- Born: Jonathan Barnett Kaye December 12, 1945 Sumter, South Carolina, U.S.
- Died: August 18, 2002 (aged 56) Nashville, Tennessee, U.S.
- Genres: Rock, Country
- Occupation: Singer-songwriter
- Instrument: Vocals
- Years active: 197x–2002

= Jonnie Barnett =

American singer-songwriter (1945–2002)

Jonathan Barnett Kaye (December 12, 1945 - August 18, 2002), known as Jonnie Barnett, was an American musician. In the 1970s, he performed as an opening act for several acts, including Tom Waits, Cheech and Chong, and Frank Zappa. Barnett made appearances in the 1975 film Nashville, and in Cheech and Chong's Next Movie.

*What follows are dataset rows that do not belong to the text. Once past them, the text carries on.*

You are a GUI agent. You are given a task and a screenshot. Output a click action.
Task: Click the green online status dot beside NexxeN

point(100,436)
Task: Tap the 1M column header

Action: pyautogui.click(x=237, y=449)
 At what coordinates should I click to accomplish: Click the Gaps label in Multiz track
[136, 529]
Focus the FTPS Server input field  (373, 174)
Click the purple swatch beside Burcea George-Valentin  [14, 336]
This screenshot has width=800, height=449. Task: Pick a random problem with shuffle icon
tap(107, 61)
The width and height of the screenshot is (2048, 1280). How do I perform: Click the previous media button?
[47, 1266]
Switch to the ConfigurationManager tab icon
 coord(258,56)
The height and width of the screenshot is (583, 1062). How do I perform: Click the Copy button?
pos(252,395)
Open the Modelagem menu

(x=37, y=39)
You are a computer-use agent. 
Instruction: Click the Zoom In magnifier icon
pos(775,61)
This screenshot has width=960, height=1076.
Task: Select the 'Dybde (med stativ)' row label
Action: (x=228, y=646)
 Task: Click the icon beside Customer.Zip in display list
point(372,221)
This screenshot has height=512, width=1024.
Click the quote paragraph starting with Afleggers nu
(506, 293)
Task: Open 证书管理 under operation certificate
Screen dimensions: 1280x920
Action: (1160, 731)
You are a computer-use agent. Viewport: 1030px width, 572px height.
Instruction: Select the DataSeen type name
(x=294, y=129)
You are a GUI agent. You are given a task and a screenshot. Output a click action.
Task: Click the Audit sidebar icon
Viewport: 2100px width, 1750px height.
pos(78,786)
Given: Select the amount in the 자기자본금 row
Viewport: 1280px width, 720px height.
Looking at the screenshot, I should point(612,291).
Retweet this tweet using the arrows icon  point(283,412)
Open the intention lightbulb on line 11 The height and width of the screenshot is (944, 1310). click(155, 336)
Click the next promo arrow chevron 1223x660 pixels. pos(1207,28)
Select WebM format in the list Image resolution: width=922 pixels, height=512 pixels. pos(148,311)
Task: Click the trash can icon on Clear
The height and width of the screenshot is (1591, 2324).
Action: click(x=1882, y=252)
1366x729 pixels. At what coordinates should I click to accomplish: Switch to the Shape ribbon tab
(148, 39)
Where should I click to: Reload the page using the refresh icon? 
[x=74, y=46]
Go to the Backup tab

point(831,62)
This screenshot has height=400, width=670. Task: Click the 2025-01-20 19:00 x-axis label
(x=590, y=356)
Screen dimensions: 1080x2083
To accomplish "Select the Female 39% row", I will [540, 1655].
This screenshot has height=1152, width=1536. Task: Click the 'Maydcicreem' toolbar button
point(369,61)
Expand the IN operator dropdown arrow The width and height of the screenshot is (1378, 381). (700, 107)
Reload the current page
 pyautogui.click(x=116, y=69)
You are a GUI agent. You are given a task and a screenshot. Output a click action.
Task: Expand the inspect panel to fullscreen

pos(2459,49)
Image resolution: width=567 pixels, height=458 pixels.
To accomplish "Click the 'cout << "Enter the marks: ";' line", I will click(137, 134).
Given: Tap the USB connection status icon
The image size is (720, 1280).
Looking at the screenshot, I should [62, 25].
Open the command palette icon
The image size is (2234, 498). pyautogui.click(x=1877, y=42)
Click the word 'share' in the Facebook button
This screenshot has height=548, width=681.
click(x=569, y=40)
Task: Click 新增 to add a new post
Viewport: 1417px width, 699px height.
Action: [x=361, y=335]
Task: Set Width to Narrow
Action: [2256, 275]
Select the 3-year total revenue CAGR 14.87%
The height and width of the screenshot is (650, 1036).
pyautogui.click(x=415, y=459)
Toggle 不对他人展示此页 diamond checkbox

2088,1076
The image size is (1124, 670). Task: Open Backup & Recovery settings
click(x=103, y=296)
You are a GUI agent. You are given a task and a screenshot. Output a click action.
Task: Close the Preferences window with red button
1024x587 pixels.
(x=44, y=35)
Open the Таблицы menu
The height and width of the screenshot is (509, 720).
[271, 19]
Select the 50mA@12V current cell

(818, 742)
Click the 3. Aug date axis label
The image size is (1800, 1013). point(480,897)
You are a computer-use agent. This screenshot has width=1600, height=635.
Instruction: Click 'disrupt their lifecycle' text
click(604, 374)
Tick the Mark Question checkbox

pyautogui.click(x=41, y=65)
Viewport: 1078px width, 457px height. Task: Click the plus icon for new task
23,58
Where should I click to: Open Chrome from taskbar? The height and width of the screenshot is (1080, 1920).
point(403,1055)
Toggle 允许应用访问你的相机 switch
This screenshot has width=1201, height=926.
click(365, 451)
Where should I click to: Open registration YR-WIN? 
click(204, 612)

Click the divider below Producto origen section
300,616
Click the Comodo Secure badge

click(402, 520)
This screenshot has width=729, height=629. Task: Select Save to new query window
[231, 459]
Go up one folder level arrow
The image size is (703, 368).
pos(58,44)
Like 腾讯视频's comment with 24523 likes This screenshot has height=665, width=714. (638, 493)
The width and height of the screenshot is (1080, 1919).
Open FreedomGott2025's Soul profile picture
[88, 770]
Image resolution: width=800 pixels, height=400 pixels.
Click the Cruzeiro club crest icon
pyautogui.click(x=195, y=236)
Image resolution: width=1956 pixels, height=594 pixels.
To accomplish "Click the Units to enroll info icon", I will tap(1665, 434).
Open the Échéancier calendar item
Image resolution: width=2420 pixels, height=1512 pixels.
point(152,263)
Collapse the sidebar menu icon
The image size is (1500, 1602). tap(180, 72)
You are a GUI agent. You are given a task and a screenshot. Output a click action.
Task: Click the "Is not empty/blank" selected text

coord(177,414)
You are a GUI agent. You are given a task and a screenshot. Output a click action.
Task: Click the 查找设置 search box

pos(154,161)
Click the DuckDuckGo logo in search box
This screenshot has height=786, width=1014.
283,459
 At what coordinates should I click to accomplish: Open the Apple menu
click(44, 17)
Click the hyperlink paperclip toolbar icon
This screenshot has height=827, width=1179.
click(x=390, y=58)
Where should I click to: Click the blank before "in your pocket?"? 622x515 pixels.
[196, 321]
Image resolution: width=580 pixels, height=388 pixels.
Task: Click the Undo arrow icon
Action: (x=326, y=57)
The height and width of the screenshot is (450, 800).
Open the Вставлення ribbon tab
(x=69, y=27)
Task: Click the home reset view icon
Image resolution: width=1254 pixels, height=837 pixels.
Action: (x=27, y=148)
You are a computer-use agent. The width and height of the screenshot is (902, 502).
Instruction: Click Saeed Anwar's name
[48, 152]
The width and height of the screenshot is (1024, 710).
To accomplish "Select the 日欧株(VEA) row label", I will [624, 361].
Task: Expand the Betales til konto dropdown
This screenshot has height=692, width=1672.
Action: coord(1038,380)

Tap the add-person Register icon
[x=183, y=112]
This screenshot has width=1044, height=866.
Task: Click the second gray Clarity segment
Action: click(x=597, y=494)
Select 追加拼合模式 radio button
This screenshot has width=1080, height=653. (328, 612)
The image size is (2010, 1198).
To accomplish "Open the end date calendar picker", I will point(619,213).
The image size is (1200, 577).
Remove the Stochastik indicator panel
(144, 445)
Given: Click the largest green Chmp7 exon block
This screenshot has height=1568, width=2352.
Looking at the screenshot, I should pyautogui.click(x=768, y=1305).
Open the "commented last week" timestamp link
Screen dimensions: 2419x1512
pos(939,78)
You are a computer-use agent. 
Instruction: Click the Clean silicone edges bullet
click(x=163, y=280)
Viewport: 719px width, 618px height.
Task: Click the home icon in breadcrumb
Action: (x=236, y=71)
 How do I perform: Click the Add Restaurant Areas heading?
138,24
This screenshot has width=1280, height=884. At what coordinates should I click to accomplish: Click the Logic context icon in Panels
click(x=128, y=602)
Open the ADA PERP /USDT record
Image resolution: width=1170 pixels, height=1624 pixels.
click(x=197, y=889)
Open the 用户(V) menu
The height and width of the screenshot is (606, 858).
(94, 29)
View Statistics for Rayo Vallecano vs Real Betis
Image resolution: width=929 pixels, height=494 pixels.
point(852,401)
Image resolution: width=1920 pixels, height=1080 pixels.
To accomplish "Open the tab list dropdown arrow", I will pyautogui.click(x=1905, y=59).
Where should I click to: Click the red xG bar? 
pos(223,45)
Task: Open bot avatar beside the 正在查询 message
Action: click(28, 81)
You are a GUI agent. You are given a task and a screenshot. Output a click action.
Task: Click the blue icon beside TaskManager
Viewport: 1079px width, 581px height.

One of Barnett's compositions, "One Foot in the Blues", was recorded by Johnny Adams and received a Blues Song of the Year award from the 1997 W. C. Handy Blues Awards. Barnett also wrote a short story entitled "The Chain of Love", which appeared in the book Chicken Soup for the Country Soul. He and songwriter Rory Lee Feek later adapted this story into the song "The Chain of Love", which was a Top 5 country hit for Clay Walker in 2000. The song was based on a real-life event.

Barnett died of a stroke at the age of 56, on August 18, 2002, in Nashville.